# Problem requirements
Scan the entries below for the word "Rider" and copy every line where it turns up.
-=-=-
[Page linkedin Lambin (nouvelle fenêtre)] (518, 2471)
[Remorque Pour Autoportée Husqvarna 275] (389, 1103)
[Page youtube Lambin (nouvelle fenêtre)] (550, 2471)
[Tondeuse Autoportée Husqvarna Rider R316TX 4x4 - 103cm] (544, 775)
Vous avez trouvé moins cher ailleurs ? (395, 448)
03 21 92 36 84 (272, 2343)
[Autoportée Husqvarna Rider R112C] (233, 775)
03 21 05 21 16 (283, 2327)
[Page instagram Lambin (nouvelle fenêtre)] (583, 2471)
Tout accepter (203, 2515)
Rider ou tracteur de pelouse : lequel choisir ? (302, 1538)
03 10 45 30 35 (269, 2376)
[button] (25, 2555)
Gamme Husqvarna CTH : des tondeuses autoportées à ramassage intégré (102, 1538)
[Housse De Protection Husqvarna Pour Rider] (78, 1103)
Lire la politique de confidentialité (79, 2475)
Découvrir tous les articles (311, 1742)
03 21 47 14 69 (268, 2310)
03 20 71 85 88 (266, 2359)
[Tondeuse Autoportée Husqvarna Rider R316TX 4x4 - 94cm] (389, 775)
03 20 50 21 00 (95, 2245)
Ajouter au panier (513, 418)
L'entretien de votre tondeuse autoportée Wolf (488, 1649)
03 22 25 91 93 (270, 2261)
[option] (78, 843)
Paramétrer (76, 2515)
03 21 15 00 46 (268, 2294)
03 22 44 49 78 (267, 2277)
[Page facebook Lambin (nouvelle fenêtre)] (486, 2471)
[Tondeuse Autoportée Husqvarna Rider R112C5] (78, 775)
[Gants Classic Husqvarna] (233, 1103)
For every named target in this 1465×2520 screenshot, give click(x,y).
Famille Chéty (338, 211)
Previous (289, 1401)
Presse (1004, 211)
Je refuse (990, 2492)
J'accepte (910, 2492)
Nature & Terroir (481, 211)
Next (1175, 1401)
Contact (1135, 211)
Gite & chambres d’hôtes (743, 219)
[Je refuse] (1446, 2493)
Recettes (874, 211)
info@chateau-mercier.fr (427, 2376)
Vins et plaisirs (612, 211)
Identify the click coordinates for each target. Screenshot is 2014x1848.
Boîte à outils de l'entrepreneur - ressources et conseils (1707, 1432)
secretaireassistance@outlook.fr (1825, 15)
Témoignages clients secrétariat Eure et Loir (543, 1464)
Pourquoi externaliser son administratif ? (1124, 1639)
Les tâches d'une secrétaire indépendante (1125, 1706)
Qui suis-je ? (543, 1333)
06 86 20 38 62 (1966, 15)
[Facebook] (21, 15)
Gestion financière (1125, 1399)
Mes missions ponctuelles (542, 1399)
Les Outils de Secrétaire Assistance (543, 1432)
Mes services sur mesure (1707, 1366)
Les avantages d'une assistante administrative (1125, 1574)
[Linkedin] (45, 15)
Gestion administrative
-=-=-
# Answer for the task
[Tondeuse Autoportée Husqvarna Rider R316TX 4x4 - 103cm] (544, 775)
[Autoportée Husqvarna Rider R112C] (233, 775)
Rider ou tracteur de pelouse : lequel choisir ? (302, 1538)
[Housse De Protection Husqvarna Pour Rider] (78, 1103)
[Tondeuse Autoportée Husqvarna Rider R316TX 4x4 - 94cm] (389, 775)
[Tondeuse Autoportée Husqvarna Rider R112C5] (78, 775)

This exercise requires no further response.